SSE sets out ‘Net Zero Acceleration Programme’ with major investment in networks and renewables

SSE has announced a £12.5 billion five-year strategic capital investment plan that includes delivery of over 25% of UK’s 2030 40GW offshore wind target – a 65% step-up in annual investment on its previous plan.
It also plans to invest more in UK electricity networks, whilst deploying flexibility solutions and exporting renewables capabilities overseas.
It responded to speculation about a breakup by saying there was more value in maintaining the group and launching a ‘Net Zero Acceleration Programme’, which will see ‘enhanced investment in a balanced mix of low-carbon infrastructure,’ Overall 40% of the investment will be in networks, 40% in renewables and 20% in other net-zero-aligned business.
It will be funded through operating cashflows, debt funding and further partnering, including peviosuly announced plans to sell a 25% stake in both SSEN Transmission and SSEN Distribution.
SSE has already disposed of its Energy Services business, which with other recent disposals is expected to raise in excess of £2.8 billion.
Over the 10 years to 2031 SSE plans to :
• Maintain a sustained renewables pipeline in excess of 15GW.
• Treble its owned renewables capacity to over 13GW (net) from 4GW today.
• Increase renewables output fivefold to 50TWh in 2031.
• Increase electricity networks RAV after disposal of a 25% stake to £11-13bn (net), from £7.4bn (gross) at FY21
• Maintain dividend growth.
Following the announcement, rating agency Moody’s changed the outlook on SSE and its subsidiaries, from negative to stable.
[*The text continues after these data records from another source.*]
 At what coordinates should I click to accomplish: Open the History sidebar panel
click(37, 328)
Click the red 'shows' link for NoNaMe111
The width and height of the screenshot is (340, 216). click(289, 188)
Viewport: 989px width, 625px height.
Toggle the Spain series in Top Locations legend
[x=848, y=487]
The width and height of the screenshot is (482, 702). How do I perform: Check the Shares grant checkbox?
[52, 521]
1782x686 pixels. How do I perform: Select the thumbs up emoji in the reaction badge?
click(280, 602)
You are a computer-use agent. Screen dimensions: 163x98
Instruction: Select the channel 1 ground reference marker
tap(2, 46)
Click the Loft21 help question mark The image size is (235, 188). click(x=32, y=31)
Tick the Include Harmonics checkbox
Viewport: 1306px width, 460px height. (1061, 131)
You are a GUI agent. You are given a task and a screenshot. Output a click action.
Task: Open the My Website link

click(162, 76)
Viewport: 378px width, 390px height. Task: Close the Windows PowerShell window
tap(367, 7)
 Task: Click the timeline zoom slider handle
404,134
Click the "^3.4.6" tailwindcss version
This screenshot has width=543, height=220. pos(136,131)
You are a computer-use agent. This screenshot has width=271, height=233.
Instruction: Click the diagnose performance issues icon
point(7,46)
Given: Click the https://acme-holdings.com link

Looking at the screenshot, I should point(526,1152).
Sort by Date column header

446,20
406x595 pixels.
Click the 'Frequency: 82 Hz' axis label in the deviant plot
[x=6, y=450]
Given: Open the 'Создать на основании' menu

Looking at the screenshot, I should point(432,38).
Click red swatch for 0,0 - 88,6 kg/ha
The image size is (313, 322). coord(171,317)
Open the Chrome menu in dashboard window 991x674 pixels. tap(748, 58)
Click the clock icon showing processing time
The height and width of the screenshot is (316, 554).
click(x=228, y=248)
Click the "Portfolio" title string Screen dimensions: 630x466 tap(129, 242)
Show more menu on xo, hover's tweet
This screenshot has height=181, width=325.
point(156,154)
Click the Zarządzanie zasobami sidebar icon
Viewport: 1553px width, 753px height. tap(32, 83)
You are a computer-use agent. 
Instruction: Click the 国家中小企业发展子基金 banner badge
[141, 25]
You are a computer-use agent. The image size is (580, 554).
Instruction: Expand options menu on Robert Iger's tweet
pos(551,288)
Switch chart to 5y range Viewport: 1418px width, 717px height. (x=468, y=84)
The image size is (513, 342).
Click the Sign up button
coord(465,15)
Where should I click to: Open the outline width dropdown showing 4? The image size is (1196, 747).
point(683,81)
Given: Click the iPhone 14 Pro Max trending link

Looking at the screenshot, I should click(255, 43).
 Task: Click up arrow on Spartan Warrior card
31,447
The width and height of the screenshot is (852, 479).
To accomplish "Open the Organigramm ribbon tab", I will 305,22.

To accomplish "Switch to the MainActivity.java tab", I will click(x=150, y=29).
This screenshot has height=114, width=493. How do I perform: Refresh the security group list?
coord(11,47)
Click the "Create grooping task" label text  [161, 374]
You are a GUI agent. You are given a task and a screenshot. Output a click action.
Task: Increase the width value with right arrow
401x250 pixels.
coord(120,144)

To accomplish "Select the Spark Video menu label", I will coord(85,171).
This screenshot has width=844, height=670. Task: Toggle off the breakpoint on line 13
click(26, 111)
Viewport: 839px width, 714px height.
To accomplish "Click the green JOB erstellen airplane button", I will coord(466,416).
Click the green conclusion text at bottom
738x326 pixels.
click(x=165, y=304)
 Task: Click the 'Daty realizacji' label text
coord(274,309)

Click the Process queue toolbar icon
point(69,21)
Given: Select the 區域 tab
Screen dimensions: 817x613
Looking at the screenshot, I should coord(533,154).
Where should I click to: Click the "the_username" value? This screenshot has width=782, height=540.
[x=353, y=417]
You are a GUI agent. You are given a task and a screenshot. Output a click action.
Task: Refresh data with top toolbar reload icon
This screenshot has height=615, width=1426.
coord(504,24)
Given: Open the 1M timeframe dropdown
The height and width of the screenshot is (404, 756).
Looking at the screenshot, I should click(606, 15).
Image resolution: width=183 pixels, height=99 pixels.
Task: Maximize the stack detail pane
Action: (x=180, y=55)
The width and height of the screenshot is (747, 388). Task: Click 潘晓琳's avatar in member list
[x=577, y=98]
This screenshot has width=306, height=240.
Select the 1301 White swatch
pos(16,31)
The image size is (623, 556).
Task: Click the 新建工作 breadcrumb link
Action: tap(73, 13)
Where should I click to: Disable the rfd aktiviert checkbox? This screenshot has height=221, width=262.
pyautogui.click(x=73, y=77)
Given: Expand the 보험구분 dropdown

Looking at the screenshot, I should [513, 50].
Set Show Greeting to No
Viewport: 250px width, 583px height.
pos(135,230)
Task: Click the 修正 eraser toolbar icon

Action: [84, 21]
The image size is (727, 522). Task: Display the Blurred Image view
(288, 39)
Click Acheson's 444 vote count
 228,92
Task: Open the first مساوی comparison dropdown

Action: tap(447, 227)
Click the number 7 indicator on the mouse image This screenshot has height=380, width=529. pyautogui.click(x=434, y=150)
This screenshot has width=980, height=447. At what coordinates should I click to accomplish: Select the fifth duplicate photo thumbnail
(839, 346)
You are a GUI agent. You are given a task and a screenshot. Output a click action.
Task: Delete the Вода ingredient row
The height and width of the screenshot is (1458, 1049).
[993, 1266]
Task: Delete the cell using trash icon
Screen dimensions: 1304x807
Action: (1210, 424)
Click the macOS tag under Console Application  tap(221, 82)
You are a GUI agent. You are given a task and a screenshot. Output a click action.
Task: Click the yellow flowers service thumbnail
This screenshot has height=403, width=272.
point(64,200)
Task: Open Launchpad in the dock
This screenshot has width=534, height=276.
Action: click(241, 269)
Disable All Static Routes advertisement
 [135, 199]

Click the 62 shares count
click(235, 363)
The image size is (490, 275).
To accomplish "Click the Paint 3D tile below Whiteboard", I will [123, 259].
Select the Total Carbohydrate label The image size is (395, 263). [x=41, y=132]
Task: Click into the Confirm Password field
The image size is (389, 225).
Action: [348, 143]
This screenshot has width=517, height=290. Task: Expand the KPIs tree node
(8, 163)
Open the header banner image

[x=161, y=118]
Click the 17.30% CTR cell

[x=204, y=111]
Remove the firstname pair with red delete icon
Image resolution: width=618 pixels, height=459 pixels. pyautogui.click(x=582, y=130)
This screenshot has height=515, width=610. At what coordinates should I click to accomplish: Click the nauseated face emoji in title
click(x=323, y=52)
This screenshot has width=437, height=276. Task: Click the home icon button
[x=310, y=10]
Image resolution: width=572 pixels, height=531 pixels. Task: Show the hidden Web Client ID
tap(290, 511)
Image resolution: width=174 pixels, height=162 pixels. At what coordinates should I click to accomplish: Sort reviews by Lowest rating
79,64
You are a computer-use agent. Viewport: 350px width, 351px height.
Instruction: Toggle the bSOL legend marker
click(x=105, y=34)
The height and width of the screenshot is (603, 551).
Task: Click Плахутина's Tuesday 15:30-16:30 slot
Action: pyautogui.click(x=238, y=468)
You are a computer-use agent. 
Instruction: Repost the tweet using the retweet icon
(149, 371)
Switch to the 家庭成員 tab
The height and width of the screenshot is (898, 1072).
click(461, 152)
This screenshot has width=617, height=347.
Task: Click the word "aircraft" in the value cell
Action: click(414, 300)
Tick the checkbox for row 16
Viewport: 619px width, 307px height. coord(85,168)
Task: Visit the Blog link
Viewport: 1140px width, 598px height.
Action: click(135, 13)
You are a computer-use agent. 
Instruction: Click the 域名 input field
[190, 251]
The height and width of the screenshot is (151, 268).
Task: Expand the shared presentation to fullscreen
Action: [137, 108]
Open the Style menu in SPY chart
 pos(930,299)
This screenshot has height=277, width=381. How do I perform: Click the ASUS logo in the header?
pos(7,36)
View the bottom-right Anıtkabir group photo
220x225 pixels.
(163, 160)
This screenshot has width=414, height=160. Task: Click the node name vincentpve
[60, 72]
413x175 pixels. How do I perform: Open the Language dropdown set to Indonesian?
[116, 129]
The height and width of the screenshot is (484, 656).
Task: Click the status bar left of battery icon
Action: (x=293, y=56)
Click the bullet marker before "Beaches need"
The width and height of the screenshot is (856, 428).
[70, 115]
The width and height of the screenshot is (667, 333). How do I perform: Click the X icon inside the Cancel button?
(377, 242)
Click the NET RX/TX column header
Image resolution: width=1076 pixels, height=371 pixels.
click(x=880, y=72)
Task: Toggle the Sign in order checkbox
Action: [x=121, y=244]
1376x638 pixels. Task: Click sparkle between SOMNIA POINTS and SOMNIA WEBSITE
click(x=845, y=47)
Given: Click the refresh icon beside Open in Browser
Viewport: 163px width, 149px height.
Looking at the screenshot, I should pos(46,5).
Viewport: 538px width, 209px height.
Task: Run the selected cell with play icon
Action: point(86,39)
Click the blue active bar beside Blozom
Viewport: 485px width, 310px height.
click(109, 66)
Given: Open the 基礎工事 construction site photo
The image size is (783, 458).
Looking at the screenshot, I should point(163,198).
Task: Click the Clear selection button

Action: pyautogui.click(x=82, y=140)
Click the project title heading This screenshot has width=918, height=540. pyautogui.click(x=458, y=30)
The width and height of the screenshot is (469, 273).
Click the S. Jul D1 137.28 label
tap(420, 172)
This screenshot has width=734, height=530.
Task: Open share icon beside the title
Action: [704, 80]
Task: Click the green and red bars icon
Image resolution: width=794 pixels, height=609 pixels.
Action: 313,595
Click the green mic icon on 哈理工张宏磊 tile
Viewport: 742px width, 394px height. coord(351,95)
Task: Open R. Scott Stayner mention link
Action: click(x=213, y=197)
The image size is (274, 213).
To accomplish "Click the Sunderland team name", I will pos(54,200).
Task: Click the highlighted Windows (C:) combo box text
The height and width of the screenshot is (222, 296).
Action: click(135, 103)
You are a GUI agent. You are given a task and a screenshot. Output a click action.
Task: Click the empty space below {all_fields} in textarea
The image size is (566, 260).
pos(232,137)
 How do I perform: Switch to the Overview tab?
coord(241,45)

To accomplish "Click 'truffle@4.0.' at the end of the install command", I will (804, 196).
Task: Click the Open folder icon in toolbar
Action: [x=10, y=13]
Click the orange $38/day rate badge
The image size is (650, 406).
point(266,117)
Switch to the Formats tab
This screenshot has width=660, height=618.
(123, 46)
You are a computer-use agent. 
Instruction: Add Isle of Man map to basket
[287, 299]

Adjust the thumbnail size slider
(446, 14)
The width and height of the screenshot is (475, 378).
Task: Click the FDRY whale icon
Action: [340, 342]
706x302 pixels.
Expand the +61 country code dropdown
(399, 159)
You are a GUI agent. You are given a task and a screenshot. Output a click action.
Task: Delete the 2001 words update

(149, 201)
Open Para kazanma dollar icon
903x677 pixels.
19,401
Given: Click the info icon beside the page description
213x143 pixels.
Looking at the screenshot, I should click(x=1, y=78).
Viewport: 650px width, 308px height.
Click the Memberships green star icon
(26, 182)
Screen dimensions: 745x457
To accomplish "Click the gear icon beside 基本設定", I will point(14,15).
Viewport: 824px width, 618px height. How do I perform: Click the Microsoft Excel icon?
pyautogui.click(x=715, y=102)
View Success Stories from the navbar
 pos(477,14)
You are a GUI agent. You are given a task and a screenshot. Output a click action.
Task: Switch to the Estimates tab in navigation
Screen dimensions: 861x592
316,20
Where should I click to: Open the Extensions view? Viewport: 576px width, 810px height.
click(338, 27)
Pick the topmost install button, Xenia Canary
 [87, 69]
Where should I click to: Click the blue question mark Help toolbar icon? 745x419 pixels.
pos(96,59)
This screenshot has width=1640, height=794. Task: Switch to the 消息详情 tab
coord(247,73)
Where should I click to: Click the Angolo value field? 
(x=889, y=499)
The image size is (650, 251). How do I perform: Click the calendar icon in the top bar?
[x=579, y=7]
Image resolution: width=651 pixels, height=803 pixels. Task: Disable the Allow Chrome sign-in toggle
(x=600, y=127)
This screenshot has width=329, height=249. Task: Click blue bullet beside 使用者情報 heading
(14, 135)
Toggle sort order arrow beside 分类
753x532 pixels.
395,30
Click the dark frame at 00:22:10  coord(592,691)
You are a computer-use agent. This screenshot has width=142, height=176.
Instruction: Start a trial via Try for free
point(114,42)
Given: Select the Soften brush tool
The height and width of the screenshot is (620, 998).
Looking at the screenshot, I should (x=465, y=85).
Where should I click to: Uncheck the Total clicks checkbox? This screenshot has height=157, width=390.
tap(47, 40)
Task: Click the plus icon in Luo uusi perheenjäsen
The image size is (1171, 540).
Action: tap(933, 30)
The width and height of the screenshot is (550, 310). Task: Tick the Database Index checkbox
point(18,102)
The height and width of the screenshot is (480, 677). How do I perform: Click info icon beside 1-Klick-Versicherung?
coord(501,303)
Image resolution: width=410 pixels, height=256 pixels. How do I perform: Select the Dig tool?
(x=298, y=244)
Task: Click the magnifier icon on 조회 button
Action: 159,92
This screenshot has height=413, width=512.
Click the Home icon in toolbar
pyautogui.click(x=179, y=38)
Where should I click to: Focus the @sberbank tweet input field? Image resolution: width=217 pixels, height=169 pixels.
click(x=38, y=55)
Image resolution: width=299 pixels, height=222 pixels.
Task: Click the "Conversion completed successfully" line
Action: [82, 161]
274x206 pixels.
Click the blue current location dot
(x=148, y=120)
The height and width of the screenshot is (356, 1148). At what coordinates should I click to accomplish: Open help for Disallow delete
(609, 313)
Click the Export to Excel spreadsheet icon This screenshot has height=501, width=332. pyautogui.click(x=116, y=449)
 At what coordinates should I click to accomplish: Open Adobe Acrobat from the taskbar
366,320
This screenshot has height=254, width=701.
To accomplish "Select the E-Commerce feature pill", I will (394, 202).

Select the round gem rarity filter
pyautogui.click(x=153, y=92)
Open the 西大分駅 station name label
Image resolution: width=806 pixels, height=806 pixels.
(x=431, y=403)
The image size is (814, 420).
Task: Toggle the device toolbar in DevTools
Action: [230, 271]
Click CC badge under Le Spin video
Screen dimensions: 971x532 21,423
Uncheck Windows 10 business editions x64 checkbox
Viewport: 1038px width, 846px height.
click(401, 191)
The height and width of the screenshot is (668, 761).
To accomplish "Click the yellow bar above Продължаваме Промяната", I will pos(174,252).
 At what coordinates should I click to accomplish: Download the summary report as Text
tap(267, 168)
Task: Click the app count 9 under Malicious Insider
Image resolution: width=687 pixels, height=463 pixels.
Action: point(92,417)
Moody’s said the new plan’s £1 billion additional investment “is significant in absolute terms and relative to SSE’s earnings. It also carries some execution risks. Nevertheless, Moody’s
believes that the group will pace its capital spending and seek to balance growth with credit-supportive measures.” it expected that SSE “will be able to restore its financial profile to the level commensurate with a Baa1 rating owing to earnings growth coupled with balance sheet protective measures, including a reduction in dividends and asset disposals”.